El sandinismo es una especie
de somocismo de izquierda
Daniel Ortega, el presidente de Nicaragua, hoy disfruta de un notable apoyo popular. Casi el 73 por ciento de los nicas tiene una opinión favorable del personaje. Apenas un 20 por ciento opina lo contrario.
La encuesta, divulgada en julio, la llevó a cabo el costarricense Víctor Borge, uno de los mejores investigadores sociales de Centroamérica. En ella se observa una oposición carente de respaldo. Ninguno de sus líderes alcanzaría el 5 por ciento de los votos si hoy hubiera comicios presidenciales. El 33 por ciento, en cambio, dijo que votaría por Ortega. El único dato curioso es que el 36 por ciento se negó a responder. En las encuestas, los que callan no otorgan, sino todo lo contrario.
Este es un fenómeno digno de estudio. Quienes vivieron la década de los ochenta saben que aquel sandinismo marxista-leninista, colectivista y alineado con la URSS y con Cuba, posición que generó la hostilidad de Estados Unidos en medio de la Guerra Fría, fue el peor gobierno de la historia del país.
Ese sandinismo provocó una sangrienta guerra civil, escasez, inflación, el éxodo masivo de cientos de miles de personas, asesinó adversarios, llevó a cabo genocidios en regiones indígenas, destruyó el débil tejido empresarial (que en la década previa había crecido a niveles admirables), y dejó un país infinitamente peor, más pobre y convulso que el que recibió en medio de grandes esperanzas generales aquel auspicioso verano de 1979 en que huyeron los Somoza acosados por su pueblo y por la presión internacional.

Extractos de datos.
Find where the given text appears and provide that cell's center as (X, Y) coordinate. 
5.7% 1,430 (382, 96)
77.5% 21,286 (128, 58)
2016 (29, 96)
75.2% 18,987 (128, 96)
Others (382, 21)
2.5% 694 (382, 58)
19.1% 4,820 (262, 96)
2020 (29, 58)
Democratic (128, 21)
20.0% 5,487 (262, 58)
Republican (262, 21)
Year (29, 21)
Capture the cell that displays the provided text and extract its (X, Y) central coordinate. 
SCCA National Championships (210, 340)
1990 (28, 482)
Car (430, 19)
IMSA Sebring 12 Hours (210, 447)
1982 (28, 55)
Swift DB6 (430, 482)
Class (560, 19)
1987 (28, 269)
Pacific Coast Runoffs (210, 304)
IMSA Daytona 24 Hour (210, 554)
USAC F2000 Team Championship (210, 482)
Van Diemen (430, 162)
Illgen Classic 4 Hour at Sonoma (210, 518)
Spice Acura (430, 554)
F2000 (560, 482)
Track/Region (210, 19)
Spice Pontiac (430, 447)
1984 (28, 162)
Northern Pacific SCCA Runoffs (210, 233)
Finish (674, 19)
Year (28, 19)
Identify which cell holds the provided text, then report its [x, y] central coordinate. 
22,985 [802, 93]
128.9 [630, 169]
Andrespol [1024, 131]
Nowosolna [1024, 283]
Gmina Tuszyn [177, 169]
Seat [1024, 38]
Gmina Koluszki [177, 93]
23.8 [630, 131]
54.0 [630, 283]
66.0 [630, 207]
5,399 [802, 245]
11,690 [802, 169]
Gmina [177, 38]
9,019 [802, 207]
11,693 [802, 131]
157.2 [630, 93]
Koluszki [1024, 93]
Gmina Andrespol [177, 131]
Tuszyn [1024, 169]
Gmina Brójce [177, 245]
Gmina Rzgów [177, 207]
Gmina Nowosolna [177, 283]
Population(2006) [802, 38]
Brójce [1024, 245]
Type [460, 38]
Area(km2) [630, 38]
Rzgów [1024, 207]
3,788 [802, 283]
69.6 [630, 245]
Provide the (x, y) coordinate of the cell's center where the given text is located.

Qué hacer.
Según el texto sobre el sandinismo, ¿quién llevó a cabo la encuesta divulgada en julio?

Resultado del ejercicio.
El costarricense Víctor Borge.